On Sat, Nov 7, 2009 at 1:48 PM, J Meier <jim-goo...@dsdd.org> wrote:
> I've implemented a nearly identical solution for this problem before, > and while it worked, it felt dirty.
> It strikes me that the problem is to do with our "surrogate" primary > key ids, which don't relate to the data at all. For most models, this > is fine. The problem here is that the ids do not meaningfully identify > particular rows, and so we can't refer to them without psychic id- > guessing powers.
> Wouldn't a simpler solution be to change ContentType and such to have > meaningful primary keys?
There are three issues here.
Firstly, changing the definition of ContentType to avoid the problem has been proposed in the past. However, this would be a *massive* backwards incompatibility. Making this change isn't something we would do lightly.
Secondly, the "right way" in a relational sense would be to have a composite primary key over app_label and model. However, Django doesn't currently support composite primary keys.

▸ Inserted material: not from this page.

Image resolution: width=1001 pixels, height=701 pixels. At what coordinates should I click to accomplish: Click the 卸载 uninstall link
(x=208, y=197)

So - in order to follow this approach, we would need a finish a major rework of primary key handling first.
Thirdly, that would solve the problem for ContentType, but not the general problem. The general problem is that it is possible to dynamically create data as part of a syncdb trigger, so any autogenerated primary key isn't useful. Sure - we can change ContentType to avoid the problem, but that doesn't make the problem go away for the general case. It's easy to define a model for which an autogenerated integer primary key is appropriate, which has dynamically created syncdb content. These are the models that aren't currently serializable.

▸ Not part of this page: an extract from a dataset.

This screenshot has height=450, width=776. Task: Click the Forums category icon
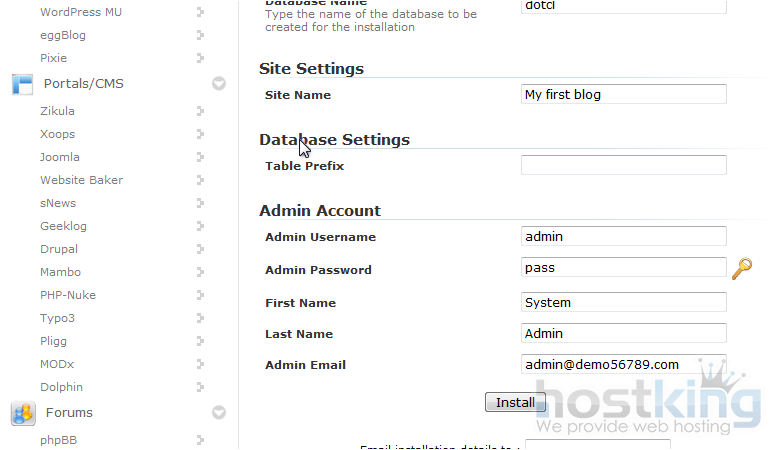coord(22,412)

> For ContentType, at least, this would require either creating a new > surrogate primary key that contained both the app and model names, or > else compound primary key support.
> Or with a compound key, > { > "pk": 1, > "model": "myapp.mymodel", > "fields": { > "name": "foobar", > "content_type": ("otherapp","othermodel") > } > }
> This would solve both the serialization and deserialization sides of > the problem.
> Am I off the mark?
Not entirely. The idea of having a surrogate primary key is interesting - it essence it isn't that far from Option 2 in my original list.
Option 2 introduced the idea of defining a 'dump_relation' key to Meta to define the columns that should be used to define serialization. In essence, this is defining the surrogate primary key for the model. In most practical uses, this will be either a unique column, or a unique_together tuple - which means that the grouping will effectively be a surrogate primary key.
The syntactical difference in your proposal (i.e., 'myapp.mymodel', rather than {'app_label': 'myapp', 'model': 'mymodel'} requires that the model provide specific serialization/deserialization tools for your model.
So if we said that if a model provides a get_surrogate_key() and the model manager provides a get_instance_by_surrogate_key() method (not happy with the names, but it's a bikeshed for the moment), the serializer/deserializer will use those methods instead of to_python() on the PK for (de)serializing the model.
The downside of this approach is exactly the same as it is for the original Option 2 - it means you can only define one way to serialize the model. However, this may not be such a problem as we're expressing this in terms of surrogate keys, rather than a specific serialization property that might change with the serialization technique.
And, again - this is actually compatible with Option 1. As syntactic sugar, we can still include dictionary based lookup syntax if we want to - we just won't need to provide query based serialization support.